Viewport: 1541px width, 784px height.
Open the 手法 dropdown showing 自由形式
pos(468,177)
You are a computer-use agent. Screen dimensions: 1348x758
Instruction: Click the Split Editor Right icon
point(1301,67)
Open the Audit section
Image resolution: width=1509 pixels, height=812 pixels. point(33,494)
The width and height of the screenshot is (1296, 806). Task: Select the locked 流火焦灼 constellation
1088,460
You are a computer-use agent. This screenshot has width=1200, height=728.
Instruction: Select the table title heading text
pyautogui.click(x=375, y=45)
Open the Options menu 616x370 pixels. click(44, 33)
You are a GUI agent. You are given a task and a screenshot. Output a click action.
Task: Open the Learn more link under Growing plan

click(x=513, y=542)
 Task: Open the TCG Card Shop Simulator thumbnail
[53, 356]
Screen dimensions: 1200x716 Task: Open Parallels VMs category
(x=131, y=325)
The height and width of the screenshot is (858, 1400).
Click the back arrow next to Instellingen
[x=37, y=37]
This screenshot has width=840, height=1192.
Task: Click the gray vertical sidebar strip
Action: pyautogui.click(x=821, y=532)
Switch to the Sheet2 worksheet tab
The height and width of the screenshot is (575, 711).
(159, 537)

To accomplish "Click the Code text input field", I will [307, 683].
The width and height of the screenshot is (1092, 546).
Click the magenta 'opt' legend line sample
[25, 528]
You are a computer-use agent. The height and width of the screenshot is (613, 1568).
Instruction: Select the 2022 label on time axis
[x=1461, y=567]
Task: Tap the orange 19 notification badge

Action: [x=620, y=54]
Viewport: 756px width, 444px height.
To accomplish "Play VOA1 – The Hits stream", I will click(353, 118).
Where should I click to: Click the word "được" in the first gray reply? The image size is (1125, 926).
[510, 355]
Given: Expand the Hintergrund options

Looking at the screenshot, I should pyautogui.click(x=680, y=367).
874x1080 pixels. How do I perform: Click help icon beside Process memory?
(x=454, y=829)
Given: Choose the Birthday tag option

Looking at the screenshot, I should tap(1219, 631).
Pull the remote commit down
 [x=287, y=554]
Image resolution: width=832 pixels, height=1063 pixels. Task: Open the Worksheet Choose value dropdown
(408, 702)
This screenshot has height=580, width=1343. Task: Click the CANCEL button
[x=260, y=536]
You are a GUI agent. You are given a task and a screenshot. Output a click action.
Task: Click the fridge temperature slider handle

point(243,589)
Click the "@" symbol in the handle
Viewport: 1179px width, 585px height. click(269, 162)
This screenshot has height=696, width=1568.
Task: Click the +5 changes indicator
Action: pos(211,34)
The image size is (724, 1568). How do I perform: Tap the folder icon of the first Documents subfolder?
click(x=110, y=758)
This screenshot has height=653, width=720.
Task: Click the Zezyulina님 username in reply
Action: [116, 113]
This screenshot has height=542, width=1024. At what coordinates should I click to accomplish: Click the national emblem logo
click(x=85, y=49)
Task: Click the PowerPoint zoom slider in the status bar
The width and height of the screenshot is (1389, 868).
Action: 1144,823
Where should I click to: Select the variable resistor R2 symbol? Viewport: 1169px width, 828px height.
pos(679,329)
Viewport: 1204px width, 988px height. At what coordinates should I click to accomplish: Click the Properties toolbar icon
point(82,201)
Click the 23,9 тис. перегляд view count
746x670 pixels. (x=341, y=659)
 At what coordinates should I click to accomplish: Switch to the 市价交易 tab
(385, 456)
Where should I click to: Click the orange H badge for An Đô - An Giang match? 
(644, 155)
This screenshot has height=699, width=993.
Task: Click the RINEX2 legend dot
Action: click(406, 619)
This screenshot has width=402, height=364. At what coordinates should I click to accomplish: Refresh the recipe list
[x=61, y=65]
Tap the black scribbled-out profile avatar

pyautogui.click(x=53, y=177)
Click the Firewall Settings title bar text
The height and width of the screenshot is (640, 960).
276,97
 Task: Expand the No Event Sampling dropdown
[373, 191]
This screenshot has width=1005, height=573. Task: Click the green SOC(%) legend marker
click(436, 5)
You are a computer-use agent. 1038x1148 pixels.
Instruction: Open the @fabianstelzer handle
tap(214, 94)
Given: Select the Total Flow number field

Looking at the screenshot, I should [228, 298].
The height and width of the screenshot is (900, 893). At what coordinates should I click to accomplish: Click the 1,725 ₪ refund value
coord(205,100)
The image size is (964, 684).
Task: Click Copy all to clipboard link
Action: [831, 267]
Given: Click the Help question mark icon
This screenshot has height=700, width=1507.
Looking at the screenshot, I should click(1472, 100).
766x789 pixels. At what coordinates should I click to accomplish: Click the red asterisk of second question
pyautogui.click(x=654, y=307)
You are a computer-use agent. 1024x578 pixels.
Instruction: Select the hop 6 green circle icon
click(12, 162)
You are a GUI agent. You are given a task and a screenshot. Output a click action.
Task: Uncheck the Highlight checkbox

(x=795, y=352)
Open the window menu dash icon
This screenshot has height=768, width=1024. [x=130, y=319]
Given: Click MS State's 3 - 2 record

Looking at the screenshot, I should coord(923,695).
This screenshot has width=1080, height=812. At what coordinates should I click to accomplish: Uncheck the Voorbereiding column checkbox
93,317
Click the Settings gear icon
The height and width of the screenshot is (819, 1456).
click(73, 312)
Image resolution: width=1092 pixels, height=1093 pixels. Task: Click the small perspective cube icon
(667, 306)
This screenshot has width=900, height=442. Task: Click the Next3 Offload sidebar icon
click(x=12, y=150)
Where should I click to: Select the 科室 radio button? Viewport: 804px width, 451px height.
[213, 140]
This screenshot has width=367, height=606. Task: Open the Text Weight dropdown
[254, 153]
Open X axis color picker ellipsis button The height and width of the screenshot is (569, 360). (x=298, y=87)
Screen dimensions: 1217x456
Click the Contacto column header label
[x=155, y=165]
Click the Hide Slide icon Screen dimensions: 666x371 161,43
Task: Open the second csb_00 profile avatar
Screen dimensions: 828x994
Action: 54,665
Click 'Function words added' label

━━━━━━━━━━

[Exercise description]
Note how many lines of the listing above contain the string "will", and give that number with nothing added.

[Your solution]
2